Les autorités diplomatiques guinéennes, en lien avec leurs partenaires et les représentations concernées, ont travaillé à l’identification des personnes les plus vulnérables, notamment les femmes, les enfants et les familles confrontées à des difficultés de déplacement dans un contexte régional particulièrement tendu.
Cette mobilisation s’inscrit dans la politique de protection consulaire mise en avant par les autorités guinéennes, qui accordent une attention particulière à la sécurité des citoyens vivant à l’étranger en période de crise.
Un premier contingent de 48 Guinéens de retour à Conakry
Les efforts engagés ont permis l’évacuation d’un premier groupe de ressortissants. Selon un reportage diffusé par la télévision nationale, 48 Guinéens sont arrivés à l’aube du jeudi 18 juin 2026 à l’aéroport international Ahmed Sékou Touré de Conakry.
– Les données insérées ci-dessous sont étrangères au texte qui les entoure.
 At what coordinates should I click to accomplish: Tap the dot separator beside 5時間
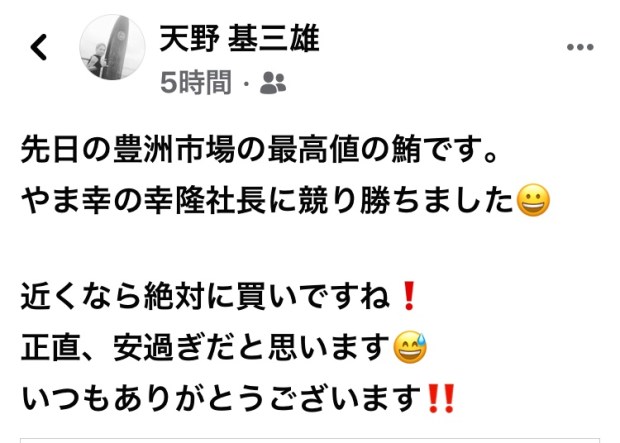(x=246, y=83)
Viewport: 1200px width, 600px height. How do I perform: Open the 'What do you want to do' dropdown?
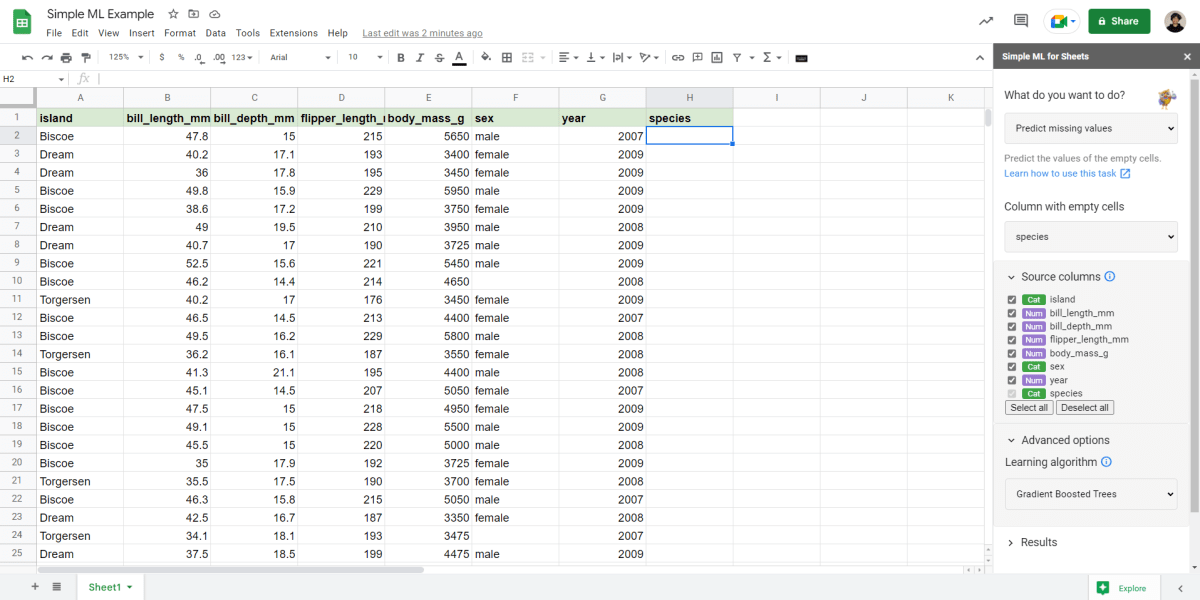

Ce premier contingent était composé principalement de femmes et d’enfants, considérés comme prioritaires dans le cadre de l’opération de rapatriement. À leur arrivée, de nombreuses scènes d’émotion ont marqué les retrouvailles avec leurs proches, illustrant le soulagement ressenti après plusieurs jours d’incertitude.
Entre gratitude et soulagement
Pour les personnes évacuées, cette opération représente bien plus qu’un simple retour au pays. Plusieurs rapatriés ont exprimé leur reconnaissance envers les autorités guinéennes pour les démarches entreprises dans un contexte particulièrement complexe.
« Aujourd’hui, ma plus grande fierté, c’est d’abord d’être Guinéen. Cette évacuation a été une épreuve difficile pour nous, mais nous remercions sincèrement le Président de la République et le ministre des Affaires étrangères. Ils nous ont véritablement sauvé la vie », a confié l’un des ressortissants rapatriés à son arrivée à Conakry.
Une vigilance maintenue face à l’évolution de la crise
Les autorités guinéennes poursuivent le suivi de la situation des compatriotes qui se trouvent encore en Iran ou dans les zones concernées par les tensions régionales. La cellule de crise reste mobilisée afin de coordonner d’éventuelles nouvelles opérations d’assistance ou d’évacuation selon l’évolution du contexte sécuritaire.
Cette première évacuation témoigne de la volonté de l’État guinéen de renforcer la protection de ses ressortissants à l’étranger et de réagir rapidement face aux crises internationales susceptibles de mettre en danger ses citoyens.